Talismans can be traced in every magical tradition that has contributed to Western occultism. Ancient Egyptian priestly magicians had a wide range of talismanic methods at their disposal. For example, massive stone tablets were inscribed with healing spells and set in basins; those who were sick could pour water over the hieroglyphic carvings, drink the water, and benefit from the magic. More sinister rites were used to attack the foreign and domestic enemies of the Egyptian state; some of these made use of statues of enemy soldiers who were bound or maltreated and then buried in a secret place.
Similar traditions could be found in the magical lore of the busy city-states of Mesopotamia, and the vast palace libraries of Ashurbanipal, the last great king of Assyria, including detailed instructions for a variety of talismanic magical workings. The magicians of Sumer, Babylon, and other Mesopotamian cultures drew heavily on the astrological lore of the region, setting a precedent that has been followed by talismanic magicians ever since.
Ancient Greece and Rome had a remarkable range of talisman lore, including the making of magical statues. A very common form of talismans was the binding tablet—a lead tablet that was dropped in wells, graves, caverns, and other points of ready access to the underworld to carry messages to the powers of the unseen and accomplish various forms of magic, usually hostile.

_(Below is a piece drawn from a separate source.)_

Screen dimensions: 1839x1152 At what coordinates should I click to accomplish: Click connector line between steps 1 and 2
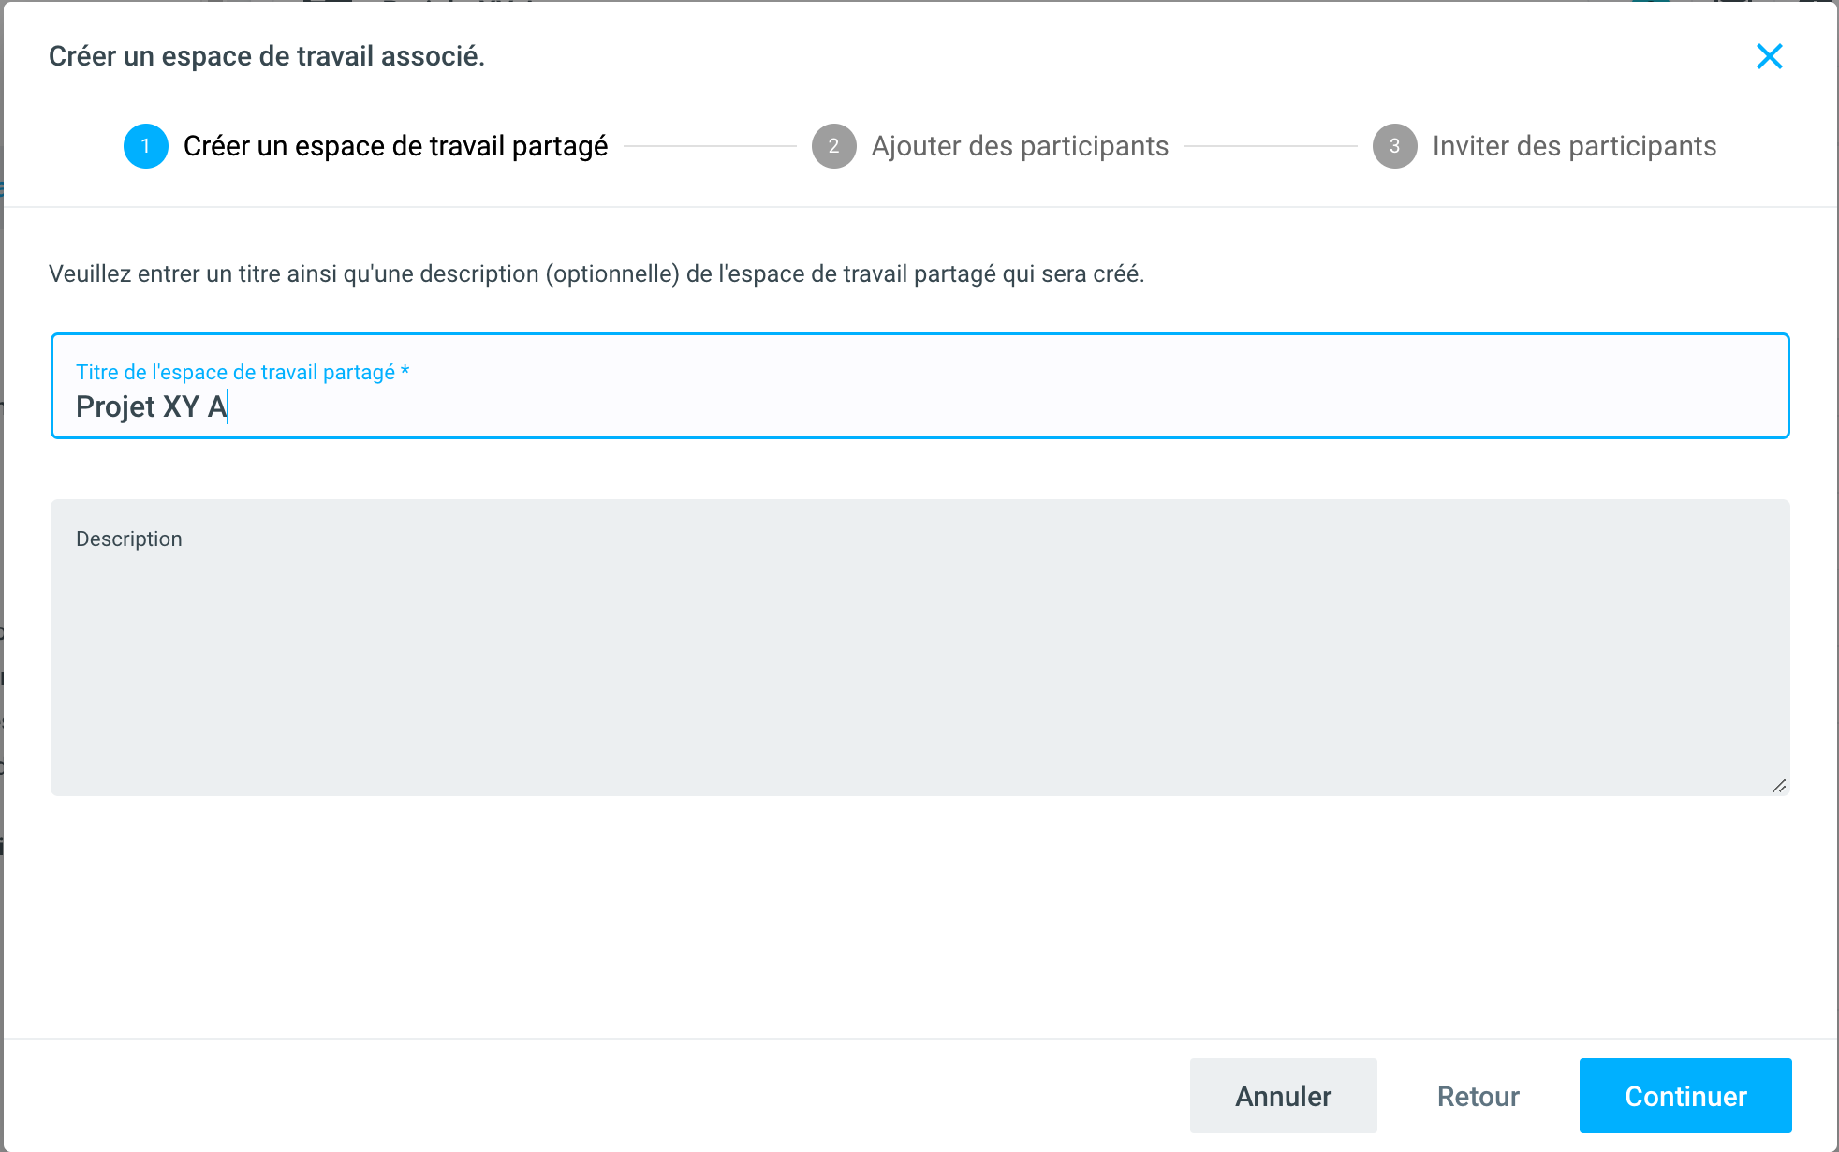click(710, 146)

Talismans in the form now used in magic began to evolve toward the end of the classical period, with Egypt—where the art of writing had never quite lost its magical aura—as one focal point. The Graeco-Egyptian magical papyri, sorcerers’ handbooks from the first few centuries of the common era, include instructions for making a variety of talismanic devices. It was after Egypt fell into Arab hands in the eighth century, though, that Muslim magicians began reshaping the lore they inherited from the ancient world, and evolved talismans of the sort that are still used today.

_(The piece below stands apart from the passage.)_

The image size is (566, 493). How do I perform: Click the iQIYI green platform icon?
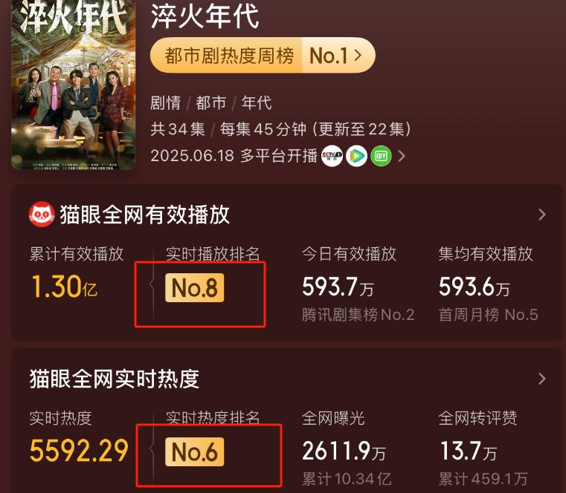click(x=381, y=156)
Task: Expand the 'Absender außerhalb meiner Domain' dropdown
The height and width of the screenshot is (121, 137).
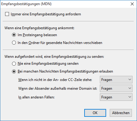Action: 116,88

In this modern sense, a talisman is a piece of metal, paper, parchment, or some other material that can be engraved or written on. It is usually cut into a flat disk, although other shapes are known. Once made and marked with magically effective words and symbols, the talisman is consecrated in a formal ritual, and then concealed and left to do its work.
The methods used to consecrate a talisman vary widely in different traditions of magic. In medieval Arabic handbooks such as the Picatrix, and in many more recent works, the talisman is simply made of a metal with the right symbolism and held in the smoke of a specially compounded incense, then wrapped in silk and put away to work. The range of methods extends from this up to hugely complex techniques of the sort used by the Hermetic Order of the Golden Dawn, in which the magician can easily spend two hours reciting conjurations, vibrating divine names, evoking spirits, channeling energies, and putting the talisman through the equivalent of a lodge initiation ceremony. Both these approaches, and many that fall between these extremes, work well in practice.

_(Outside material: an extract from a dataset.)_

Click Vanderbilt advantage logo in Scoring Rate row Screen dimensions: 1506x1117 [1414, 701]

Talismans, according to standard occult theory, work because their material basis forms a "body" for the energies placed in them at the time of consecration. With this anchor on the physical plane, the talisman keeps on working steadily and mindlessly toward the fulfillment of whatever purpose it was created to accomplish. When a talisman has finished its work, therefore, or when the situation has changed and its energies are no longer needed, it must be ceremonially deconsecrated and the physical form destroyed.
While standard talismans of the type described above remain far and away the most common approach in use among ceremonial magicians, noticeably different approaches can be found among those who draw on folk magic traditions, especially those of American Hoodoo. In this system, a mojo, toby or hand—that is, a small cloth bag filled with magically active substances—may be used for most of the purposes classical talismans might fill. Other traditions draw on various forms of natural magic to accomplish the same things.